Polinka by Anton Chekhov, 1887
The magic trick:
Revealing larger themes through a personal conversation
This is the kind of Anton Chekhov story that makes me want to just sit down and write a story myself. It seems so simple. Set a scene. Two characters talking. One is frustrated with the other. As he takes out his personal anger, a larger societal theme is revealed. Simple, right?
And that’s quite a trick on Chekhov’s part.
Patches of red come into Nikolay Timofeitch’s face round his eyes. He crushes the soft feather trimming in his hand and goes on muttering:
“Do you imagine he’ll marry you — is that it? You’d better drop any such fancies. Students are forbidden to marry. And do you suppose he comes to see you with honourable intentions? A likely idea! Why, these fine students don’t look on us as human beings . . . they only go to see shopkeepers and dressmakers to laugh at their ignorance and to drink. They’re ashamed to drink at home and in good houses, but with simple uneducated people like us they don’t care what any one thinks; they’d be ready to stand on their heads. Yes! Well, which feather trimming will you take?
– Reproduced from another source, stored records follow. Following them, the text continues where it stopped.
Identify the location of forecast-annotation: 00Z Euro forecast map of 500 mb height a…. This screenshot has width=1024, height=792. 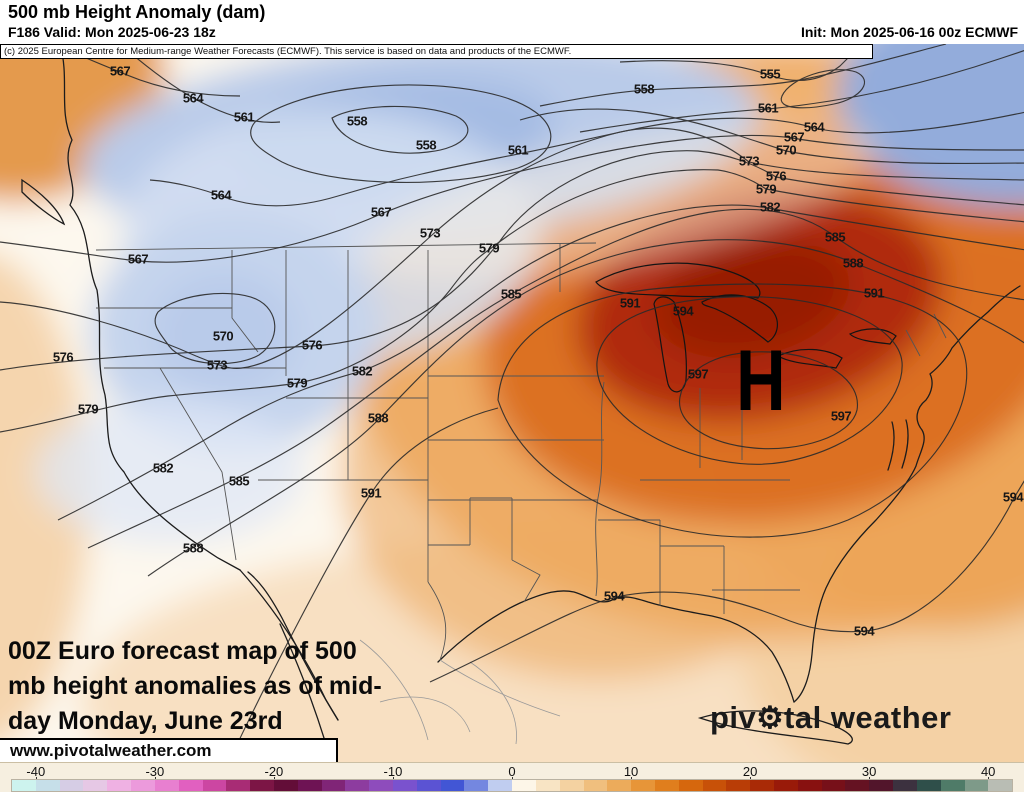
(195, 686).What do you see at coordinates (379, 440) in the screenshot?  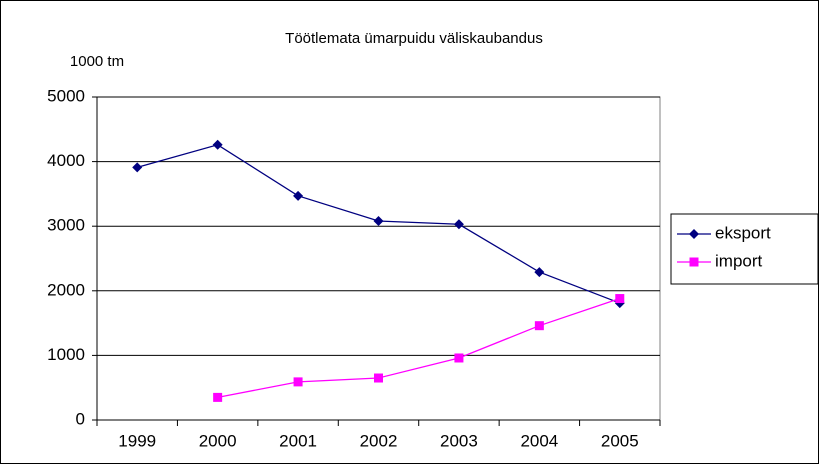 I see `x-tick-label: 2002` at bounding box center [379, 440].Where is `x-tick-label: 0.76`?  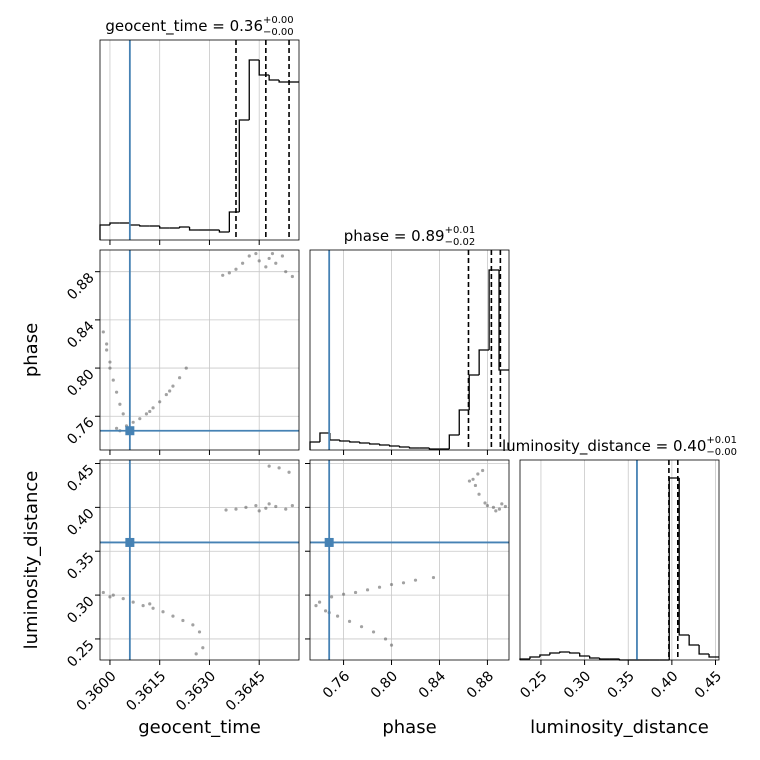 x-tick-label: 0.76 is located at coordinates (336, 684). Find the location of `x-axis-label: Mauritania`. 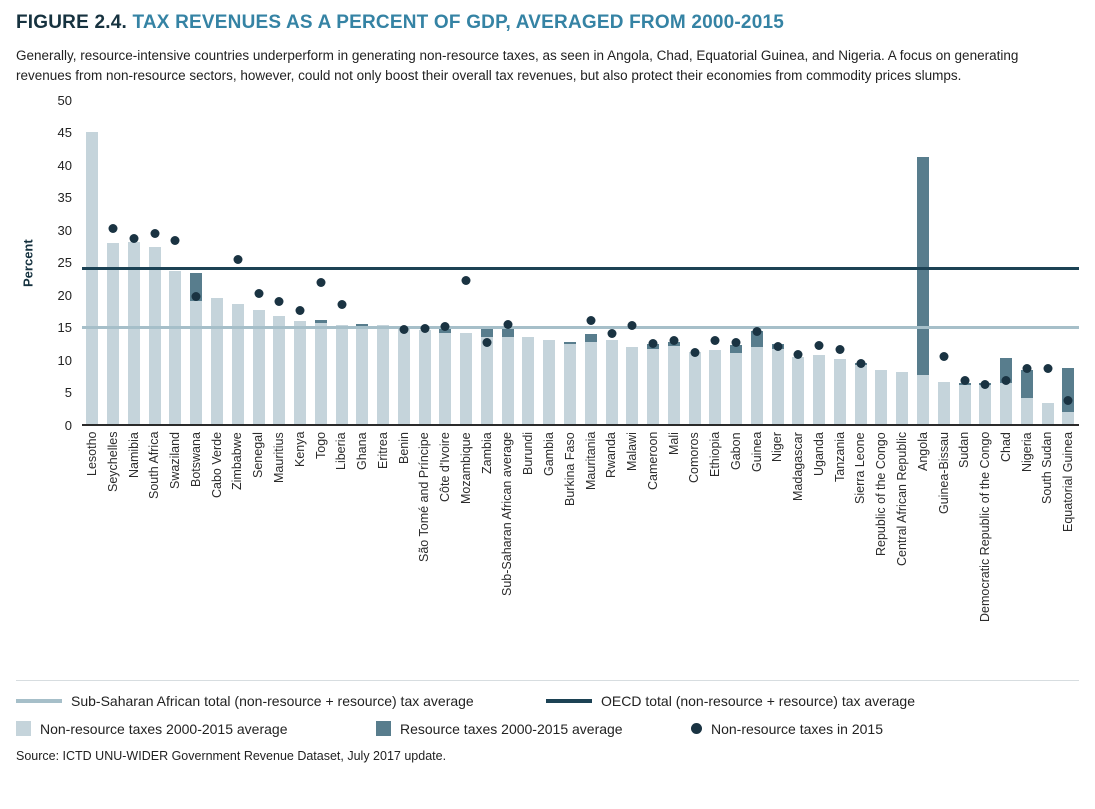

x-axis-label: Mauritania is located at coordinates (590, 460).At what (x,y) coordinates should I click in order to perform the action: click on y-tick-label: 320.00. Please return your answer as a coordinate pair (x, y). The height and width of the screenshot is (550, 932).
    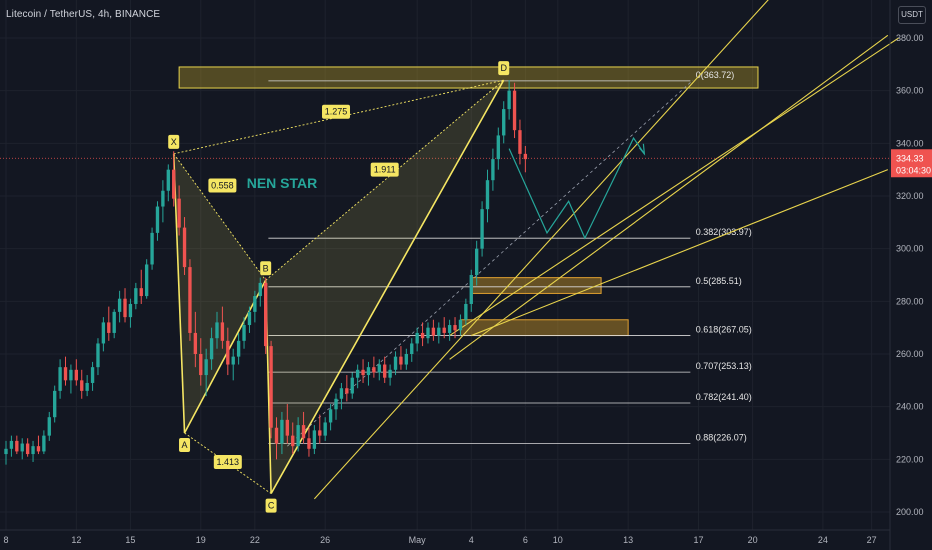
    Looking at the image, I should click on (910, 196).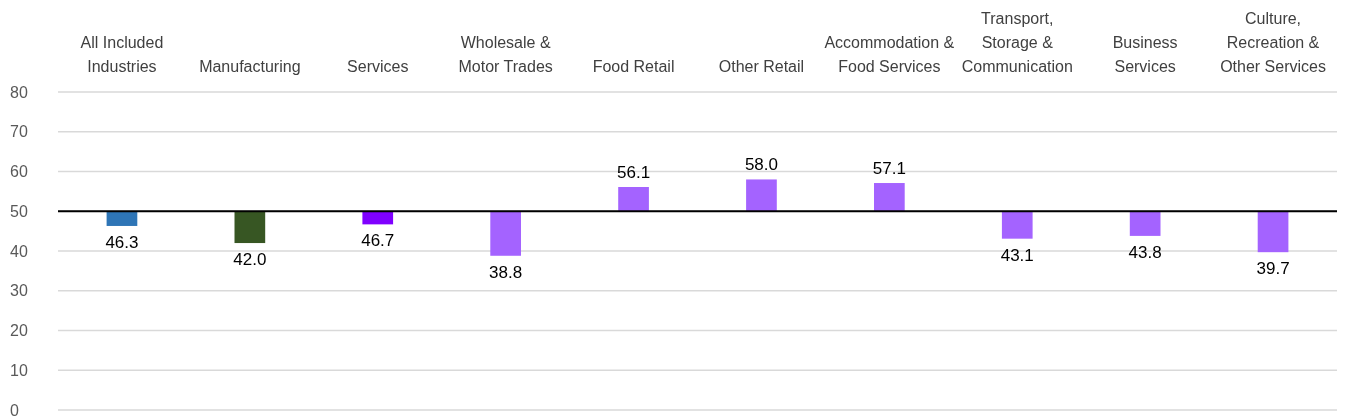 This screenshot has width=1345, height=418. I want to click on data-label: 58.0, so click(761, 165).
And if he hangs about and carries on with you, we know what he is after. . . . When he’s a doctor or a lawyer he’ll remember you: ‘Ah,’ he’ll say, ‘I used to have a pretty fair little thing! I wonder where she is now?’ Even now I bet you he boasts among his friends that he’s got his eye on a little dressmaker.”
Polinka sits down and gazes pensively at the pile of white boxes.